→ WHAT IS REQUIRED
Go through the data below and count every line that has the word "This". Return only the count.

Stored data
==============================

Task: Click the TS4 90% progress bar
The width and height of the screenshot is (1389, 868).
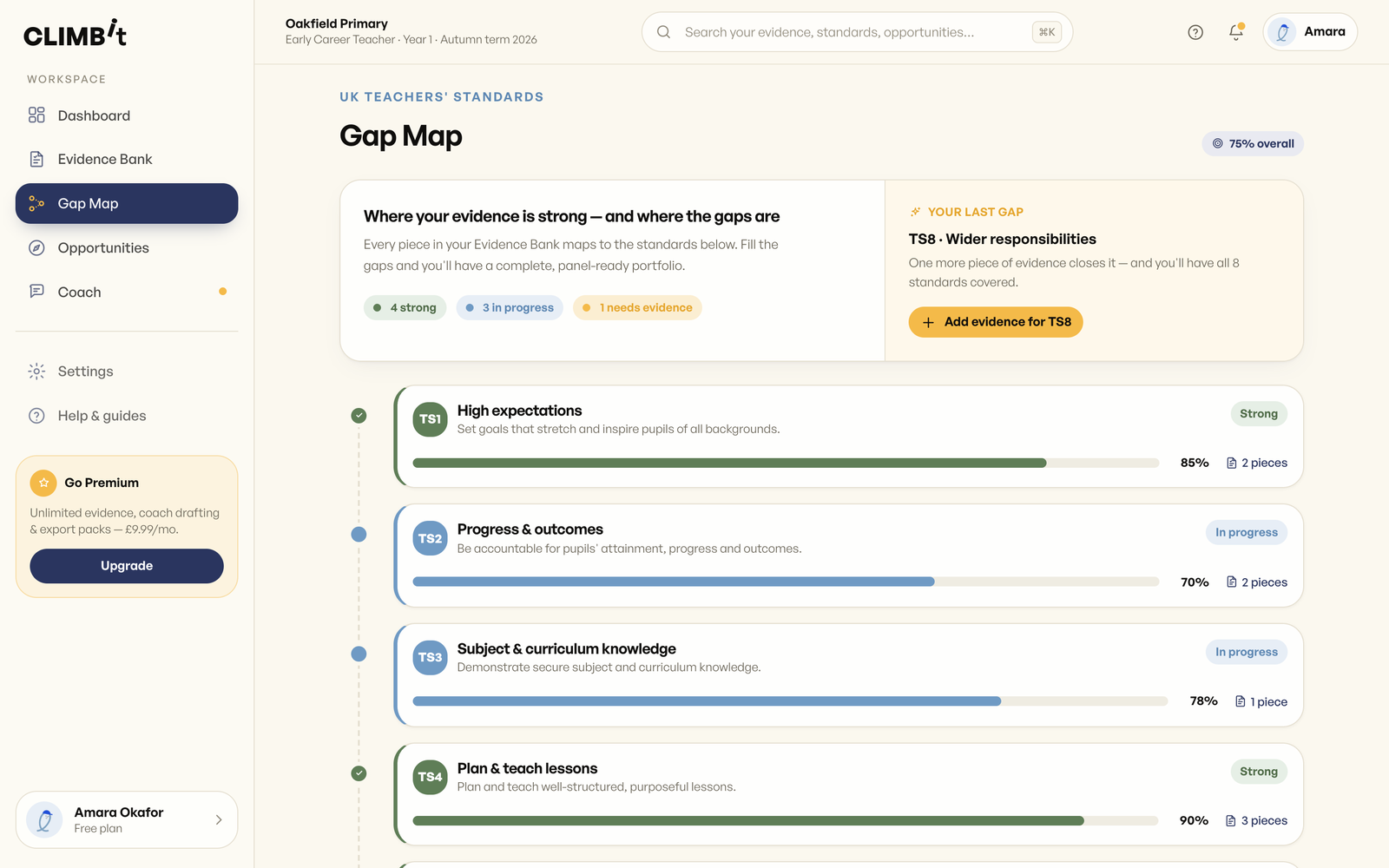Action: coord(786,821)
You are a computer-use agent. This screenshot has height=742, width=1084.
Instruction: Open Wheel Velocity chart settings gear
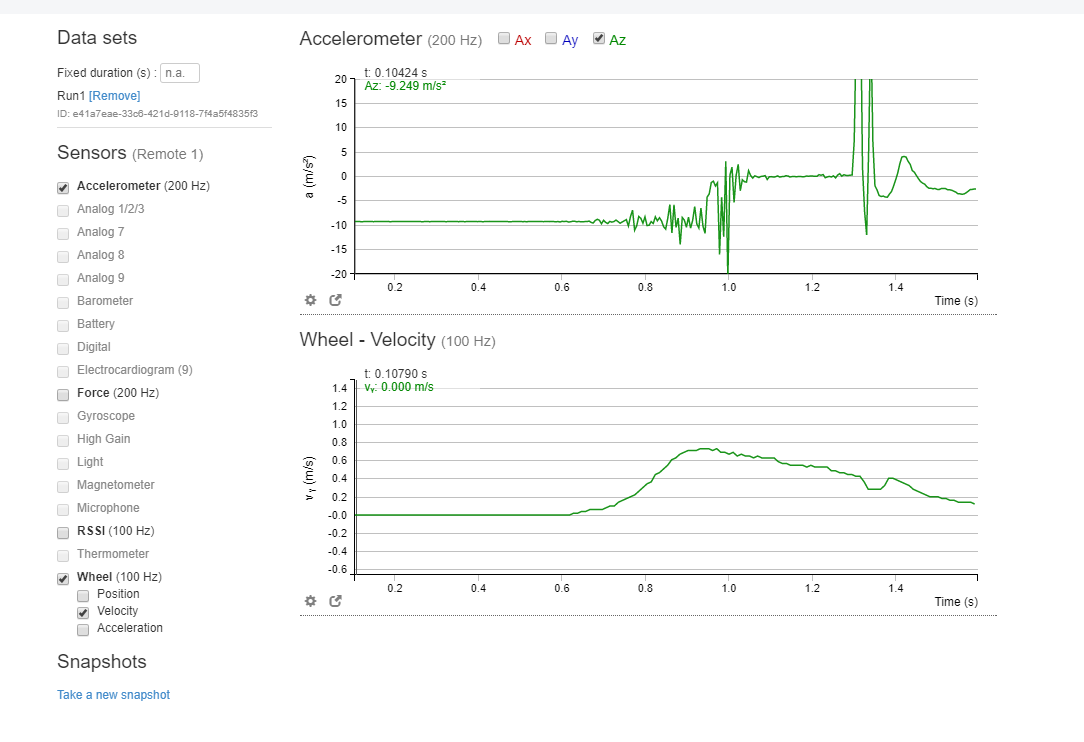coord(310,601)
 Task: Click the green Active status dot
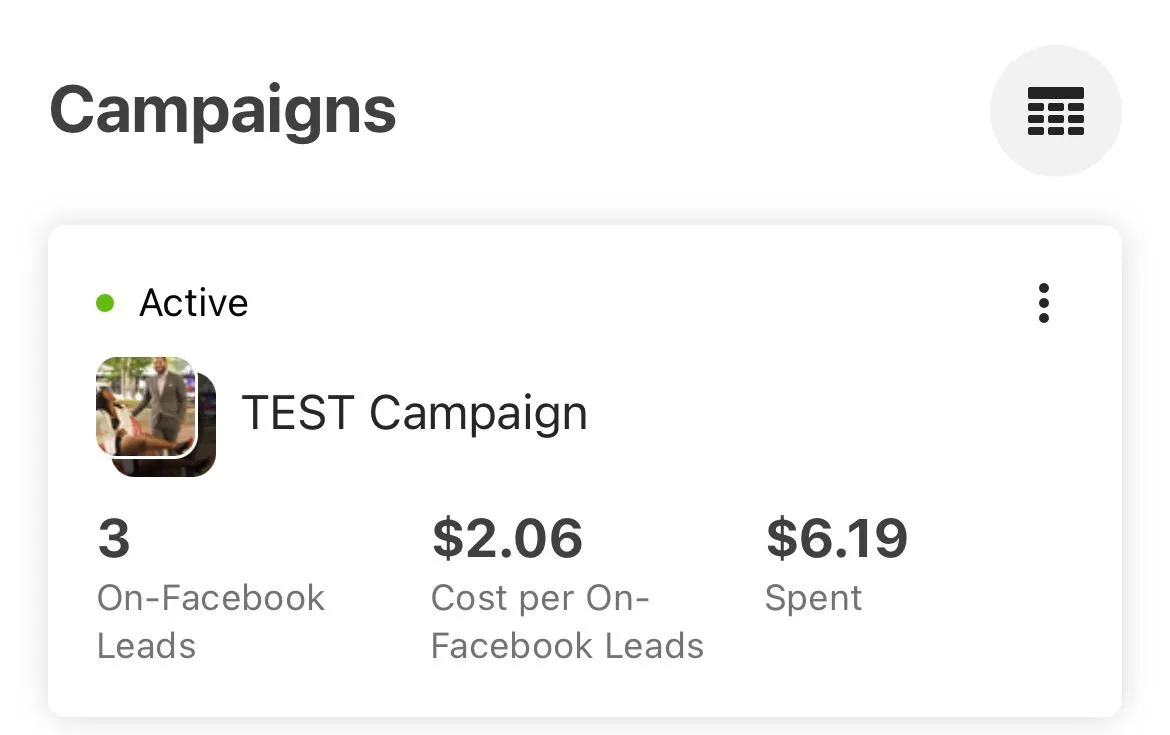(x=105, y=303)
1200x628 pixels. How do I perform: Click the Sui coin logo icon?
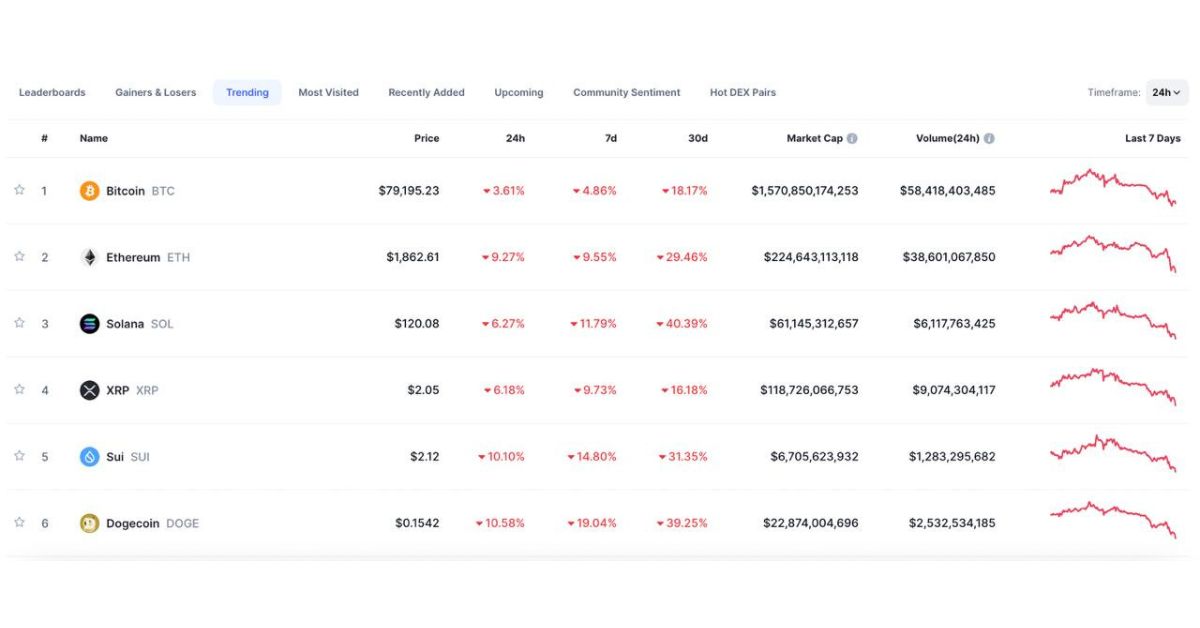pyautogui.click(x=89, y=457)
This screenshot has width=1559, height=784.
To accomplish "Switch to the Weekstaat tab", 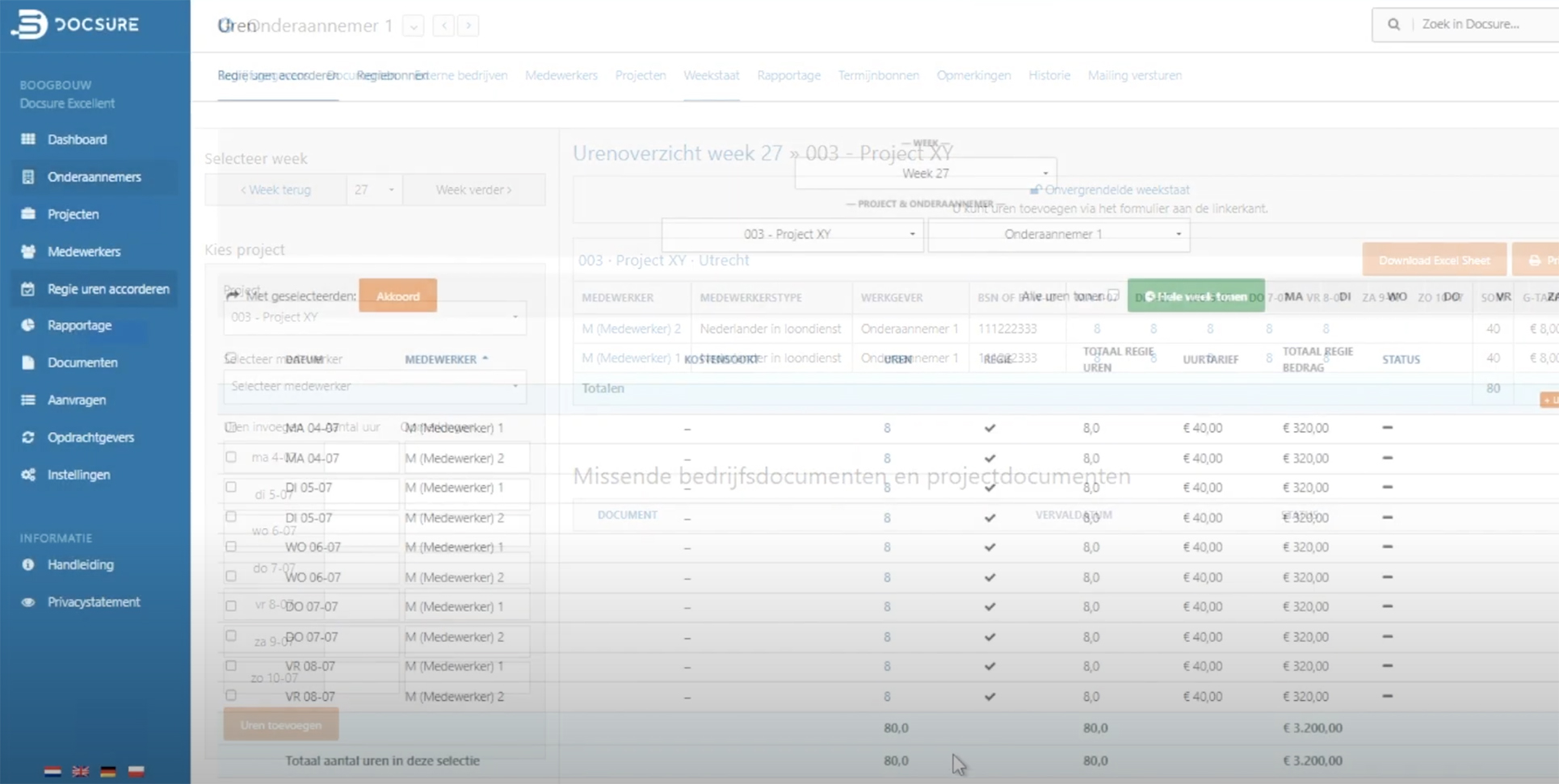I will 711,75.
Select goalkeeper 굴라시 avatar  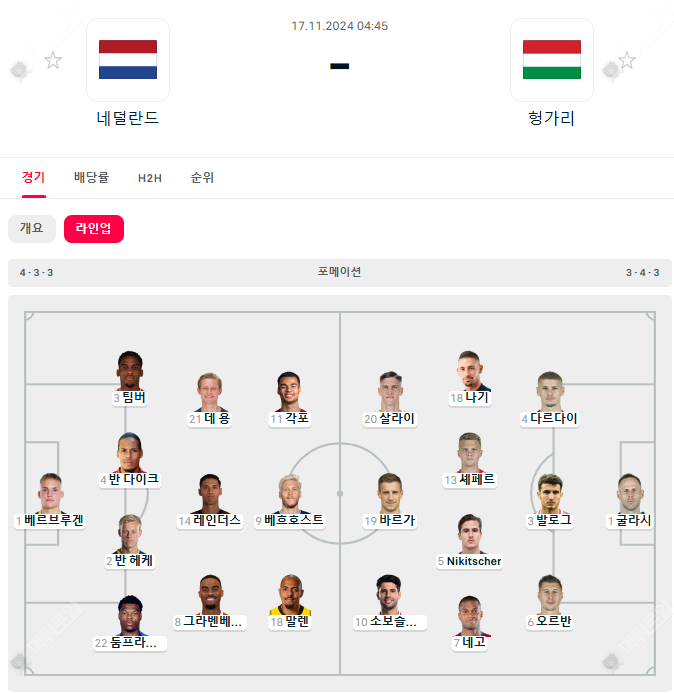(629, 493)
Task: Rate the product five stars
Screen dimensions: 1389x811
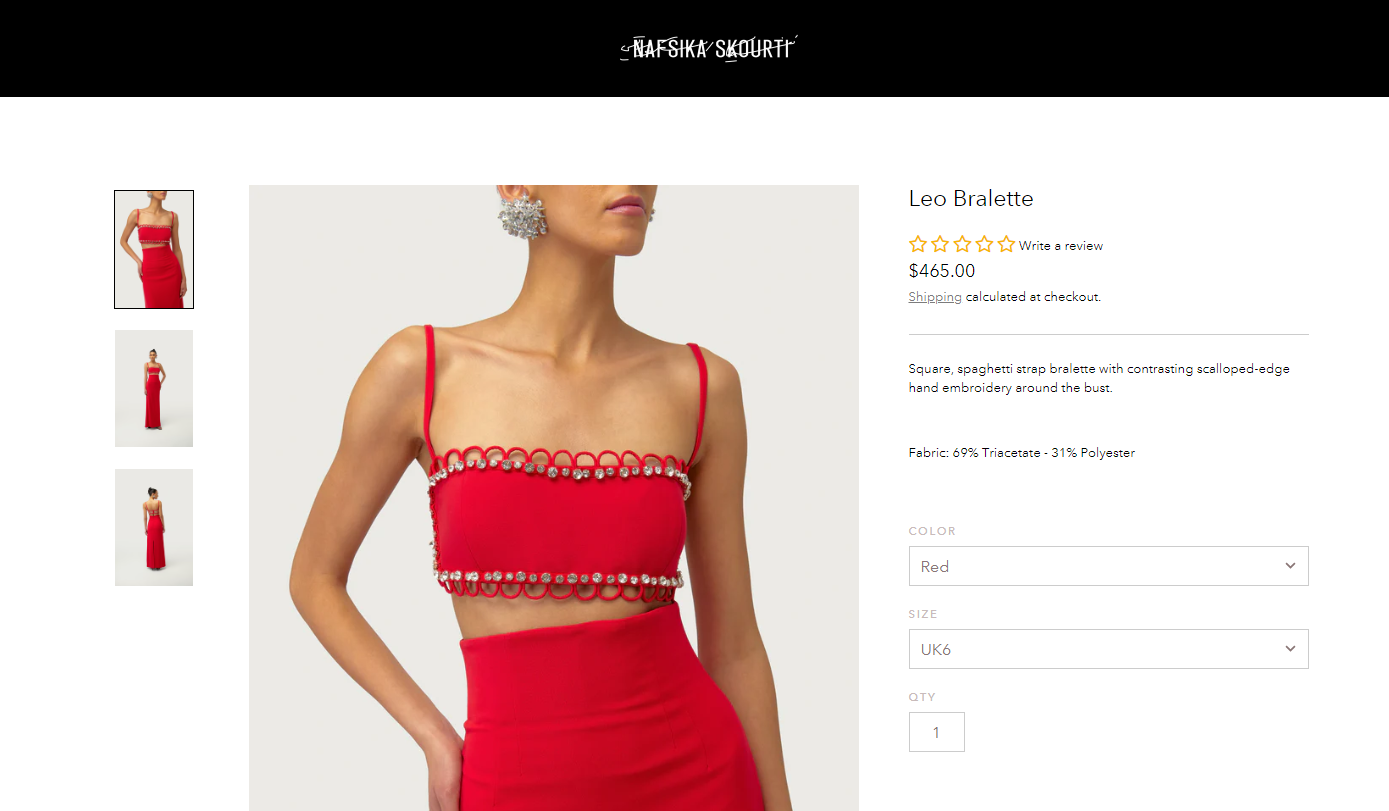Action: click(x=1006, y=244)
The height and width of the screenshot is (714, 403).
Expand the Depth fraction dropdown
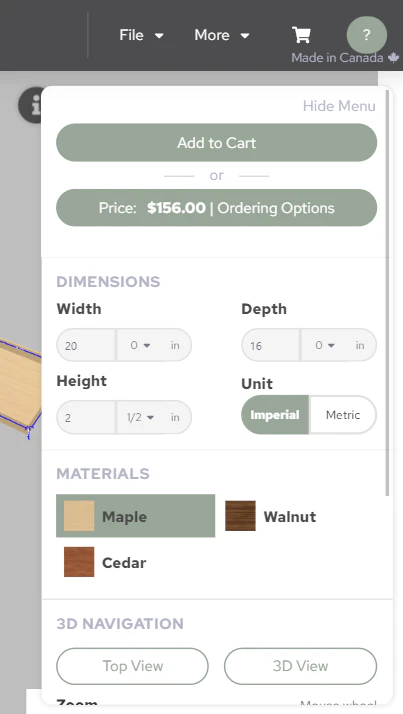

==============================

→ EXERCISE RESPONSE
2